WHAT TO WORK ON:
1 – In the passage on IBS and diarrhoea, why does functional medicine separate the symptom (diarrhoea) from the condition (IBS)? Answer in one to three sentences.
2 – Can you take the passage on IBS and diarrhoea further, picking up after its last sentence?

SOURCE EXTRACT:
IBS and diarrhoea are often confused. Loose stools, urgency, cramping, and bloating can appear in both conditions, and from the outside, they don’t always feel easy to separate.
Clinically, though, they behave quite differently. IBS typically follows a pattern – periods of stability followed by flare days, often influenced by stress, certain foods, hormonal changes, or shifts in routine.
Diarrhoea, by contrast, can arise for a wide range of reasons: an infection (recent or past), bile acid issues, medication reactions, or simply a gut that is irritated and moving too quickly, such as in hyperthyroidism.
When you’re experiencing the symptoms in real time, those differences aren’t always obvious.
Part of the complexity comes from how conventional healthcare systems approach these issues. When blood tests, imaging, and standard stool assessments are normal, IBS is often used as the default label. While IBS is a valid diagnosis, it doesn’t always explain persistent diarrhoea or the nuances of someone’s symptom pattern.
This is why, in functional medicine, we focus on distinguishing the symptom (diarrhoea) from the condition (IBS). Once that distinction is clear, the underlying causes – and the appropriate next steps – become much easier to identify.
To clarify whether symptoms align more with IBS or another cause of diarrhoea, it helps to define how each behaves clinically and what patterns we look for in practice.

DATA FOR ANALYSIS:

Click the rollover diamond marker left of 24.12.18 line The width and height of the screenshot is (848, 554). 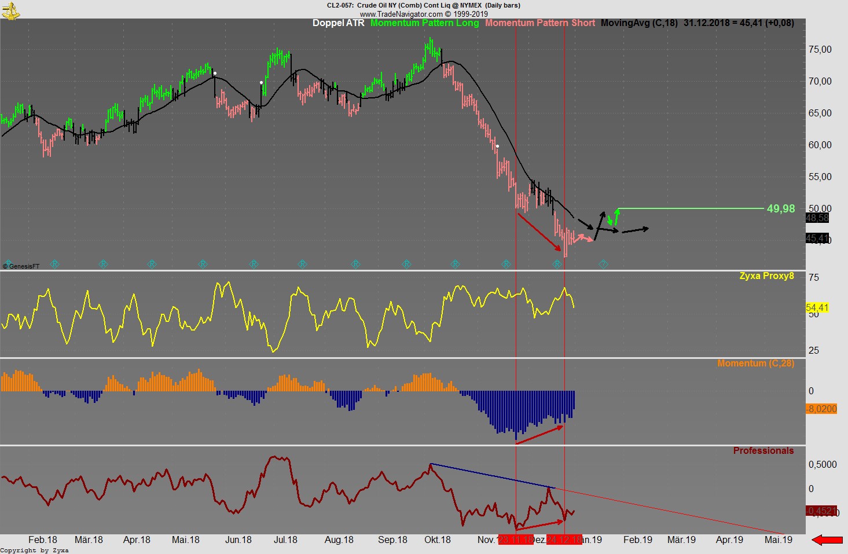(x=557, y=264)
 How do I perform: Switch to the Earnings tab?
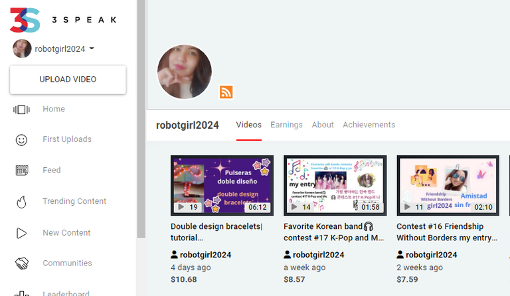tap(286, 125)
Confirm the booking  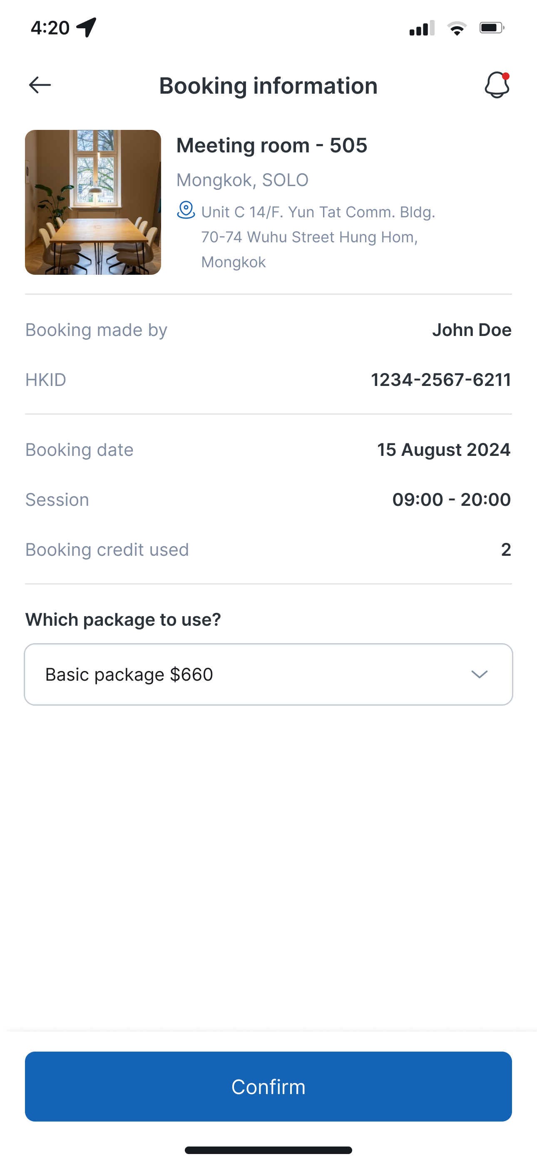pos(269,1086)
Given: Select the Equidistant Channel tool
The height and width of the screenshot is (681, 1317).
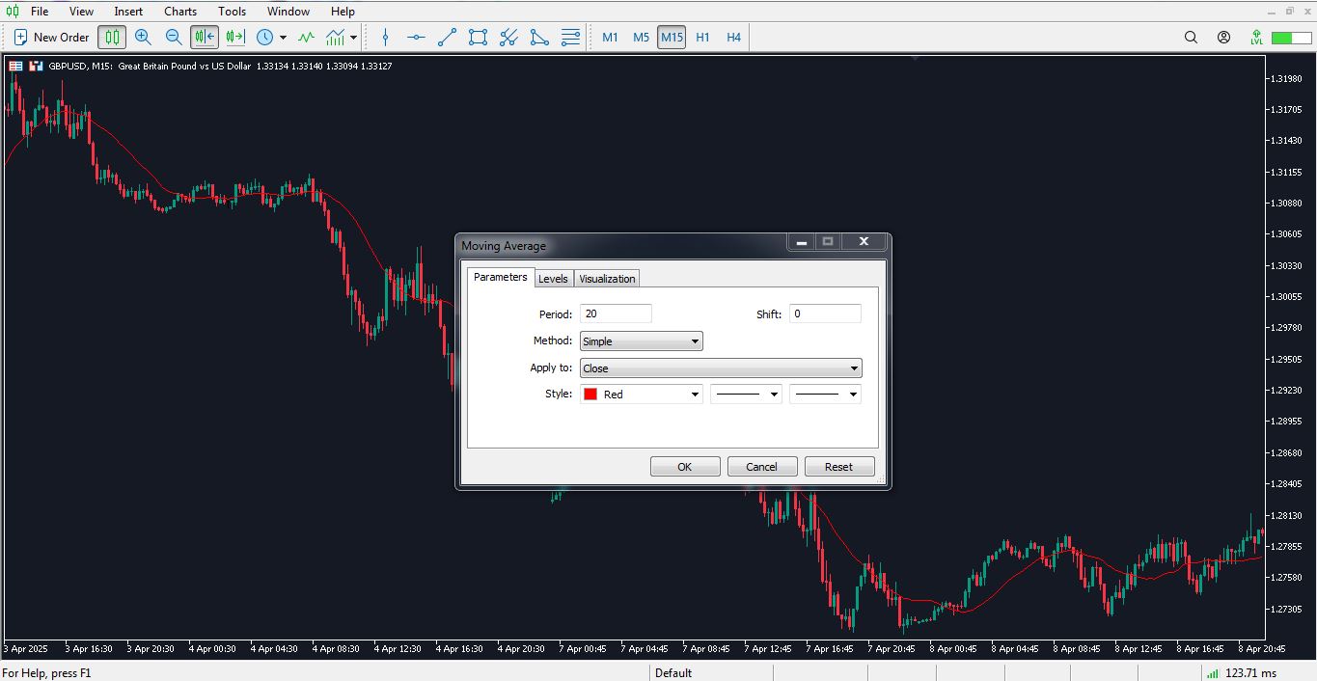Looking at the screenshot, I should pyautogui.click(x=508, y=37).
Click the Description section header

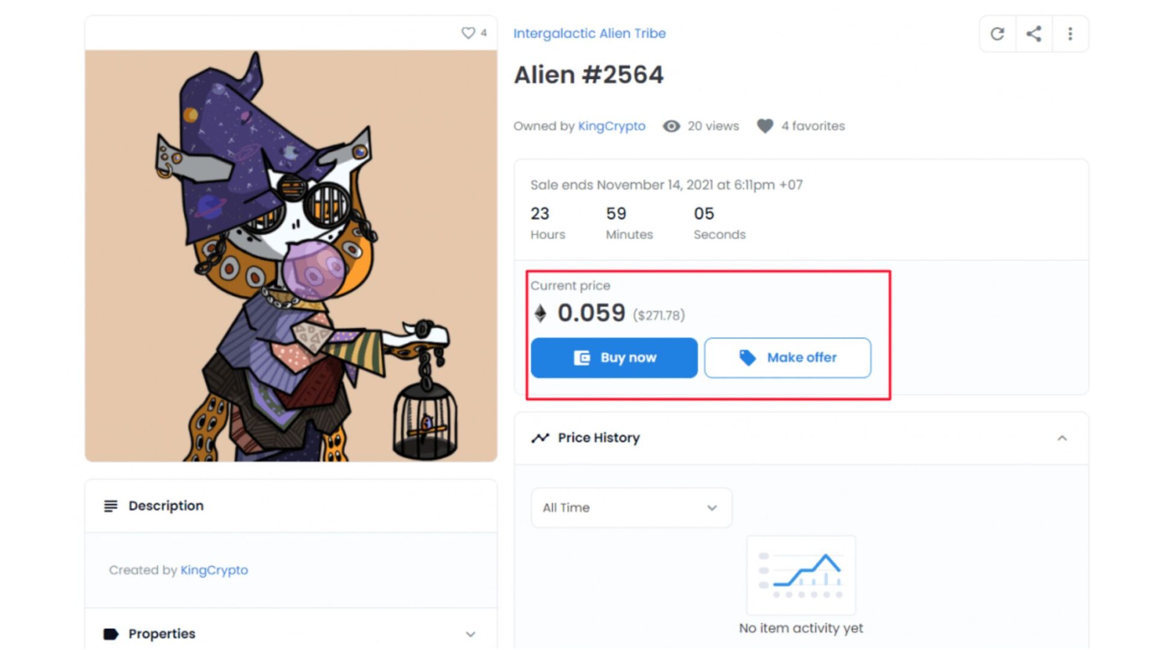(x=166, y=506)
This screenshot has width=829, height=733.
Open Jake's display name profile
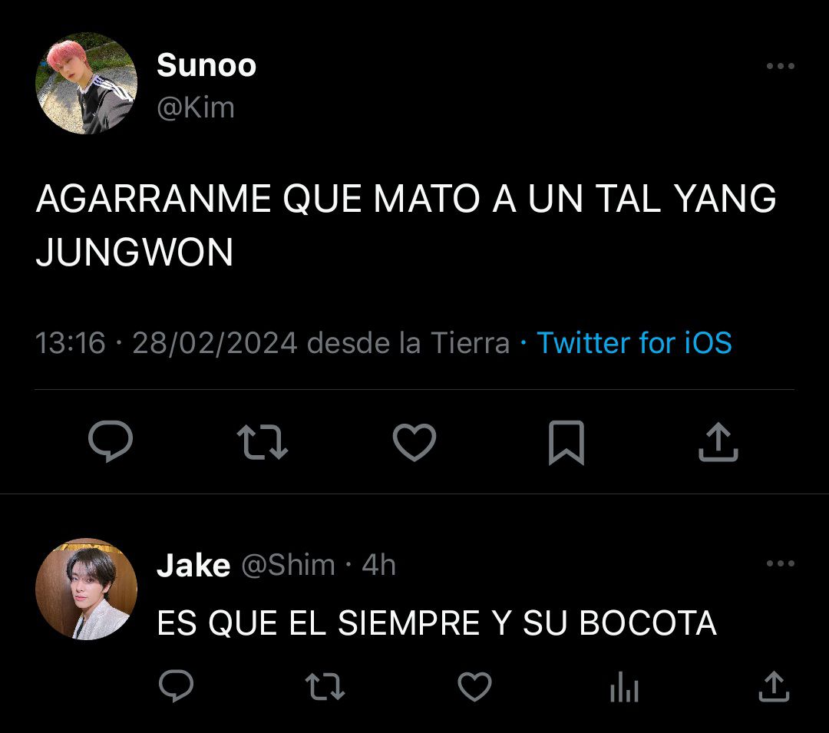pos(193,566)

ANSWERS TO THIS EXERCISE:
1 – When blood tests, imaging, and standard stool assessments come back normal, IBS is often applied as the default label, even though it doesn't always explain persistent diarrhoea or the nuances of someone's symptom pattern. Once the symptom is clearly distinguished from the condition, the underlying causes and the appropriate next steps become much easier to identify.

2 –
What defines IBS – and how it differs from diarrhoea
IBS is a functional gut condition. The digestive tract looks structurally normal, but the way it moves, communicates, and responds is altered. Diagnosis typically relies on symptoms being present for several months and following a recognisable pattern rather than on abnormalities found in testing.
In practice, one of the hallmark features of IBS is a repeating symptom rhythm – flare periods followed by relatively stable phases – even if the triggers aren’t immediately obvious.
There are several IBS subtypes – IBS-D, IBS-C and IBS-M – and the mixed pattern in particular can make symptoms feel inconsistent. This variability is one of the key clues we use when distinguishing IBS from other conditions that tend to produce more consistent stool patterns.
The table below summarises the key distinctions between IBS and diarrhoea from other causes:

Understanding these distinctions helps narrow down which underlying contributors are most likely and sets the stage for choosing the most meaningful tests.
Clinically, the timing of diarrhoea – whether it appears after meals, first thing in the morning, or unpredictably throughout the day – often gives us one of the strongest clues about the underlying cause.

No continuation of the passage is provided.